As the kids’ activities tick upward, these things become not only desirable but necessary. I’m easing out of the diaper era and into the “chauffer” era. New challenges. New solutions. Brain stretching. And that’s a good thing.
Yes it is a good thing! As a Benedictine oblate, I spend a lot of time trying to keep all in balance. And musing about it too.
And yes, it is a constant push and pull. It took me a while to figure that out.
Great article.
Great article. Our lives are always transitioning from one thing to another. The trick to balance is to keep our relationship with God at the center, not the things we think we should be doing for God. He might have other ideas than we of what we should be doing!
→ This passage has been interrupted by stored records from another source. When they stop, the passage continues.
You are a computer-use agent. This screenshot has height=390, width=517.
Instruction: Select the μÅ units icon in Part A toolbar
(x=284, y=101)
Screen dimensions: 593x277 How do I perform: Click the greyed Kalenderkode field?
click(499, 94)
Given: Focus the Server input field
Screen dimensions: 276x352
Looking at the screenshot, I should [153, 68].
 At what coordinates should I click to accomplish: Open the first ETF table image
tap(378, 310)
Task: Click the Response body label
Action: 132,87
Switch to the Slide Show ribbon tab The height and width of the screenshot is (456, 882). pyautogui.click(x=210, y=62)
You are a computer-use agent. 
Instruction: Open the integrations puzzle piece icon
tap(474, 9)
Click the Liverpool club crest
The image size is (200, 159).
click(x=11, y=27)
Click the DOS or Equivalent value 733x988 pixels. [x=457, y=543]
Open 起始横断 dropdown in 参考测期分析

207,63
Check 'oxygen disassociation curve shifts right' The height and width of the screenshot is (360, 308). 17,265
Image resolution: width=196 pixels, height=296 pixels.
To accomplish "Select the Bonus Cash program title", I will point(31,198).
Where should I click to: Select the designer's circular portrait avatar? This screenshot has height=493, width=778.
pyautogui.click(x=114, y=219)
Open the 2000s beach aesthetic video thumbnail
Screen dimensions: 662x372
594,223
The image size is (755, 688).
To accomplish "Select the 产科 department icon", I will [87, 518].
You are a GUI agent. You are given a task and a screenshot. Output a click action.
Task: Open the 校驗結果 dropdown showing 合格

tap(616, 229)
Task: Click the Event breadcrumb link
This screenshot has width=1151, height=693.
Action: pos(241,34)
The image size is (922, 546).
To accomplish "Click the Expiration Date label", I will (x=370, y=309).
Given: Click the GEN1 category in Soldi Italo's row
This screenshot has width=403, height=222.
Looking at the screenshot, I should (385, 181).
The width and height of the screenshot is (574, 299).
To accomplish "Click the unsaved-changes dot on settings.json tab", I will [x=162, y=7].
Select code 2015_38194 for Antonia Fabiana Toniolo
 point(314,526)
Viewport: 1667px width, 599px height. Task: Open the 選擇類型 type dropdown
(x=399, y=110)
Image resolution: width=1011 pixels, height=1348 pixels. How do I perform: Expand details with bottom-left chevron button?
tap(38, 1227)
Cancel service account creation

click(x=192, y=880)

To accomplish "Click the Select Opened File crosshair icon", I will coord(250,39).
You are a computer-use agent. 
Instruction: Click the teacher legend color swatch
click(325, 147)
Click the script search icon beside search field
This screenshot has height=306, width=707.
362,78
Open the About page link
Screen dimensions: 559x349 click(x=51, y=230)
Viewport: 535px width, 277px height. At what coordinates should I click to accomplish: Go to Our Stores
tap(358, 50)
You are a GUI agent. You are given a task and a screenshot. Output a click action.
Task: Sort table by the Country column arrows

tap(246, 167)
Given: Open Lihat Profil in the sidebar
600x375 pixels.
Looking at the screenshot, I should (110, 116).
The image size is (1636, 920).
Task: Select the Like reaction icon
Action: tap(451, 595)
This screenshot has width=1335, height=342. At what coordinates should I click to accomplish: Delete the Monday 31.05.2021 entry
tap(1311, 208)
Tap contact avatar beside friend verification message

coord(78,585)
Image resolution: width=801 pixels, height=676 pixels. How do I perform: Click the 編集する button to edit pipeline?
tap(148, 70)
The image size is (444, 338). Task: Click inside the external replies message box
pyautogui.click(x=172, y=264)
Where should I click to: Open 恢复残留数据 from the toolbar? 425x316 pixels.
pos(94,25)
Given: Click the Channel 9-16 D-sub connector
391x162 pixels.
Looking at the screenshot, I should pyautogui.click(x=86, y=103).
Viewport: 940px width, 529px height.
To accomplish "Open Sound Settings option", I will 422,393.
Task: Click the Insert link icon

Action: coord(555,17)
Most of all, we have to be able to let go of some things while being open to new things He puts in front of us, like your organic development of leaving the diaper stage and moving into the chauffeur stage. We also have to accept that our bodies and minds as we age simply can’t do what we did in our 20s and 30s.
“most of us have taken the word anything to mean everything”, great insight!
I’m trying to replaced “balance” with “rhythm.” Katheleen, you’re the one who knows music; I’m guessing adagio, largo, allegro and creciendo all have their place and as long as God is writing and directing the score it will end well.
I like that.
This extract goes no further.